Saved data entries:
....................

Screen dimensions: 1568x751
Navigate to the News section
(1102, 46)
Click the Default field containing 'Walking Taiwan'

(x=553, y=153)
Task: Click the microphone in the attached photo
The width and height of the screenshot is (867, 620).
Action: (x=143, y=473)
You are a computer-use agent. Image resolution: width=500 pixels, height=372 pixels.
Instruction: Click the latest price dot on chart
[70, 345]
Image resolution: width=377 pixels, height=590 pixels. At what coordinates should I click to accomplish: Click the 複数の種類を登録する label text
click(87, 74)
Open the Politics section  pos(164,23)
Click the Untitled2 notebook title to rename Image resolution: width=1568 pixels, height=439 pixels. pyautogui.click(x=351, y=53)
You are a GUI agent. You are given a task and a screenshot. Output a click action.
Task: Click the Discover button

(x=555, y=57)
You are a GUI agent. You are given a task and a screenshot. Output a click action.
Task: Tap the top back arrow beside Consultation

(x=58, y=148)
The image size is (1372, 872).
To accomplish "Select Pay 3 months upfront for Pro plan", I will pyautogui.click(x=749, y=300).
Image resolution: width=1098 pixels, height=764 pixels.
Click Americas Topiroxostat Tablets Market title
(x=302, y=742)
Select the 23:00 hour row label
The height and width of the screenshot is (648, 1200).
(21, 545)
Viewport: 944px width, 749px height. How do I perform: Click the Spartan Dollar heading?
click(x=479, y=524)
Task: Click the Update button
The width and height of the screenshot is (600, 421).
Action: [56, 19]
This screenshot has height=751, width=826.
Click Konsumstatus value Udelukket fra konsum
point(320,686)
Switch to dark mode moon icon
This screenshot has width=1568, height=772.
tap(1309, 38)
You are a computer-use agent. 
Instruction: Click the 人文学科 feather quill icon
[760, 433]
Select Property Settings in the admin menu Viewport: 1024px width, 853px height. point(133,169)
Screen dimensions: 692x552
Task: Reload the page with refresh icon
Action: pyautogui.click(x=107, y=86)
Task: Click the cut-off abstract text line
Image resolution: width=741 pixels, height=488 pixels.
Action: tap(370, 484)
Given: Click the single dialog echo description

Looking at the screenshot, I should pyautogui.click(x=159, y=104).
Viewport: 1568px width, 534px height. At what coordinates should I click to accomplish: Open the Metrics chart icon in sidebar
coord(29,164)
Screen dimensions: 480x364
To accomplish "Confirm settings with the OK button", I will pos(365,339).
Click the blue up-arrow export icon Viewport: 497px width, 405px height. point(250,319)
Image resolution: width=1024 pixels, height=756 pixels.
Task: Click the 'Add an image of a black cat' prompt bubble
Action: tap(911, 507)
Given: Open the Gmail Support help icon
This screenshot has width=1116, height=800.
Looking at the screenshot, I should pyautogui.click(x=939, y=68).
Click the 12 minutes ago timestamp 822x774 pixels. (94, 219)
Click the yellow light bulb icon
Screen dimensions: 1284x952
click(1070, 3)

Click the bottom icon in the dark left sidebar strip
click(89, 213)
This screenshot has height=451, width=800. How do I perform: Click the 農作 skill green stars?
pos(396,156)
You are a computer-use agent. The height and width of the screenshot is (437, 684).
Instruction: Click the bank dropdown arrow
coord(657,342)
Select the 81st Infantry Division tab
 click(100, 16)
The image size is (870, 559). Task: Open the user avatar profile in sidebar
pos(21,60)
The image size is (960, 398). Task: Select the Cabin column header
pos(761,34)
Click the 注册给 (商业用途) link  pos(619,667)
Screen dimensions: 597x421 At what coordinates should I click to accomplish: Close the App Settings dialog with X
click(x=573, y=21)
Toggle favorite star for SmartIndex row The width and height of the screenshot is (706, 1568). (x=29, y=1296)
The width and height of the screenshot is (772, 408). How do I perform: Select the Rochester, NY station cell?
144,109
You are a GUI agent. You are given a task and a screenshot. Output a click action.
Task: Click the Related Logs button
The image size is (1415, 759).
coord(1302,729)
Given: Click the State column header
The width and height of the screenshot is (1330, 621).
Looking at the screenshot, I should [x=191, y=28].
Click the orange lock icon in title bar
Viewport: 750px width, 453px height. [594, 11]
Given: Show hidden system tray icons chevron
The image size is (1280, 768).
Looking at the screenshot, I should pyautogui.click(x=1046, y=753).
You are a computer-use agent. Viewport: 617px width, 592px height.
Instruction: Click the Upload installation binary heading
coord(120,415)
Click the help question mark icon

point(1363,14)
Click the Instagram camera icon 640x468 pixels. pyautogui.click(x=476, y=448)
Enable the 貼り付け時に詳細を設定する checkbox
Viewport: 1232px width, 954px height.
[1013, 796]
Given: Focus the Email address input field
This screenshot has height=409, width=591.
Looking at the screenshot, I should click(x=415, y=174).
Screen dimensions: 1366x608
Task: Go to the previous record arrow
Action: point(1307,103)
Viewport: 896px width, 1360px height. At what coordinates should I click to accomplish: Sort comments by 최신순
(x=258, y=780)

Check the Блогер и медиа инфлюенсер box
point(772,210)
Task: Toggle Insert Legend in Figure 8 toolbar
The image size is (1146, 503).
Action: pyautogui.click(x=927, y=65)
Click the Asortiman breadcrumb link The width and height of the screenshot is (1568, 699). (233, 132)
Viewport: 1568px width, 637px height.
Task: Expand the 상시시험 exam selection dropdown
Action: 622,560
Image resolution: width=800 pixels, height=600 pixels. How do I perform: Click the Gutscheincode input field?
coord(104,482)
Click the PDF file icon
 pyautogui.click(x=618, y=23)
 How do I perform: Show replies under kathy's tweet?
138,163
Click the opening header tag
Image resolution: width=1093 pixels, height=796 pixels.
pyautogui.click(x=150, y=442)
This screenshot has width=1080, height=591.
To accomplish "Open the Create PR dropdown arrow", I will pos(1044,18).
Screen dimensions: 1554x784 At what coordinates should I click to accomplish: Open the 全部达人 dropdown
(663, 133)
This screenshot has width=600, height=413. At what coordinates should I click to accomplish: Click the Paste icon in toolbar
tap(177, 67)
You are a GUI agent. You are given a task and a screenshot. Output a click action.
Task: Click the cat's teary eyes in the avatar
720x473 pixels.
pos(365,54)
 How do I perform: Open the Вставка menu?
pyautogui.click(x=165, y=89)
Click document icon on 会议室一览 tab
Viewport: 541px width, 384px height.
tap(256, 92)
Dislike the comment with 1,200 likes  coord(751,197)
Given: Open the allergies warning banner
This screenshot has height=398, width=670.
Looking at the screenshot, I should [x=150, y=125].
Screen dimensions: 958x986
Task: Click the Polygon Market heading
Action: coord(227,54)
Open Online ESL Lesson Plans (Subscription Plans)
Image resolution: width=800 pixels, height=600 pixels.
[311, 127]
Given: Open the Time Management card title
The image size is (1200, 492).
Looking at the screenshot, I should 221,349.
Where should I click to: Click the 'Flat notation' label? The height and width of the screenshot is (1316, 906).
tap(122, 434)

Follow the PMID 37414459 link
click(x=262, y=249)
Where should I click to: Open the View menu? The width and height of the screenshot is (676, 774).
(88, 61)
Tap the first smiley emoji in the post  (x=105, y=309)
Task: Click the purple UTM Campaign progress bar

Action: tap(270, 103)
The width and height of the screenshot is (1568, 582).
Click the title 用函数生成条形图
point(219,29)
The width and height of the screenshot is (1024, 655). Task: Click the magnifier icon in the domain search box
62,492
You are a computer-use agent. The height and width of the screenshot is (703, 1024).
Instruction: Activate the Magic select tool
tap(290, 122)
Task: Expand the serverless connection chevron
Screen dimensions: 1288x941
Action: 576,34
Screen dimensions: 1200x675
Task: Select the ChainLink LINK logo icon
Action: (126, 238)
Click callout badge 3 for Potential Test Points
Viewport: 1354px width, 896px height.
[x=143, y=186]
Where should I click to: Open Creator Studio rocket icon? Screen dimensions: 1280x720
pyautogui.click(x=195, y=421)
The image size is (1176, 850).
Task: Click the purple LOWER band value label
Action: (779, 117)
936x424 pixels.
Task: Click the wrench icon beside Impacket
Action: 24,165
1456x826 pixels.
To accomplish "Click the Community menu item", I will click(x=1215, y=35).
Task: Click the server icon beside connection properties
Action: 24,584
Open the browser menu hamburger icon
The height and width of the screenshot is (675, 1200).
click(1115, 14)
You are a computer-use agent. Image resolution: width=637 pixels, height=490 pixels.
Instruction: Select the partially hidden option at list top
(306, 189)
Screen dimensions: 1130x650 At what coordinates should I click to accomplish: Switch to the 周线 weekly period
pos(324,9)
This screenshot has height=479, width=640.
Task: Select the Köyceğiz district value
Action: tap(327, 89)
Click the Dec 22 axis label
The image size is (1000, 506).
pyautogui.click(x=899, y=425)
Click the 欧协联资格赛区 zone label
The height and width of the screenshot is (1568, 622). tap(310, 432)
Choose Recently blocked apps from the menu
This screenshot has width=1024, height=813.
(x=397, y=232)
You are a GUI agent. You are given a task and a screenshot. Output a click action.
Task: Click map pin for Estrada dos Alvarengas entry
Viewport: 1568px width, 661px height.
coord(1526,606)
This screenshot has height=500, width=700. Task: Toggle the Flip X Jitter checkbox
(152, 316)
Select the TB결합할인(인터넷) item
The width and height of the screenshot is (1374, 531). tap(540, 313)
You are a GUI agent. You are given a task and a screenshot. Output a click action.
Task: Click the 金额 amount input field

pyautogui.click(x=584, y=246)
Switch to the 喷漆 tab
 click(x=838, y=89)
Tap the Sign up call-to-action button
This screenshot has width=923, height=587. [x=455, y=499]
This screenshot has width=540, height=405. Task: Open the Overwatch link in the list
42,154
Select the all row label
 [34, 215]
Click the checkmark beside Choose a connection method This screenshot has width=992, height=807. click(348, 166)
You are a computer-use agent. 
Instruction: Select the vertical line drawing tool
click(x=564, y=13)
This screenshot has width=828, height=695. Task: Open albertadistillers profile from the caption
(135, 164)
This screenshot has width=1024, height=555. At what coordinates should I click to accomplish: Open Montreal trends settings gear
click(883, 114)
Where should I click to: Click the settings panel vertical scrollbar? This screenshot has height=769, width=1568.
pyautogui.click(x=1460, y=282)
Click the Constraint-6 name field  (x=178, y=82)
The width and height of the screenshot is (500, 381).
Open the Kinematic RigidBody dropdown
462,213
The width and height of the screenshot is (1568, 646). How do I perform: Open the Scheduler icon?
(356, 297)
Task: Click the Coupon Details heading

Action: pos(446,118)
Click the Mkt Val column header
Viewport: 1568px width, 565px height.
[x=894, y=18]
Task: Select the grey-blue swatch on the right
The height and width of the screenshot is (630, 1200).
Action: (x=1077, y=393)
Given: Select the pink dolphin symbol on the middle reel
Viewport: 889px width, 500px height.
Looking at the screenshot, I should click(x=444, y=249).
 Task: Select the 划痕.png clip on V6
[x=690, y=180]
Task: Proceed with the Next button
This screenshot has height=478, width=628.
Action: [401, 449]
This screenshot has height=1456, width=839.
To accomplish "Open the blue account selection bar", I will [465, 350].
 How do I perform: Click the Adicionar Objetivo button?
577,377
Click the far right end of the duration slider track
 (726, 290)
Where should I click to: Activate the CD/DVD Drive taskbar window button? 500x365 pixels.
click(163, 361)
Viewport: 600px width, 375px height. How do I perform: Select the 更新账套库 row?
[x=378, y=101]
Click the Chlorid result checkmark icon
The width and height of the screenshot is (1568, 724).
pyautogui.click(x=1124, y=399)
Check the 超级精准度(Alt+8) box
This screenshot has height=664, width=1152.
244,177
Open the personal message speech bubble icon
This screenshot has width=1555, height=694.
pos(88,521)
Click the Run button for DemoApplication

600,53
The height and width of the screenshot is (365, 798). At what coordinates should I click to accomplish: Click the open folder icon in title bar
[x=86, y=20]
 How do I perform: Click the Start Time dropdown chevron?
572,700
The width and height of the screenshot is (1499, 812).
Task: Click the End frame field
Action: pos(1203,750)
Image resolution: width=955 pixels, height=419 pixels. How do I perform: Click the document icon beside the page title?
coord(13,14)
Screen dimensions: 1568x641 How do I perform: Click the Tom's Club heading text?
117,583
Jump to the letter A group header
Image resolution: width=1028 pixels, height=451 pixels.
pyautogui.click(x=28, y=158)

....................

## Exercise description:
Pull each line containing the word "computer" out of the data above.

## Answer section:
You are a computer-use agent. Image resolution: width=500 pixels, height=372 pixels.
You are a computer-use agent. 
You are a computer-use agent. The height and width of the screenshot is (437, 684).
You are a computer-use agent. Viewport: 617px width, 592px height.
You are a computer-use agent. The height and width of the screenshot is (703, 1024).
You are a computer-use agent. Image resolution: width=637 pixels, height=490 pixels.
You are a computer-use agent. 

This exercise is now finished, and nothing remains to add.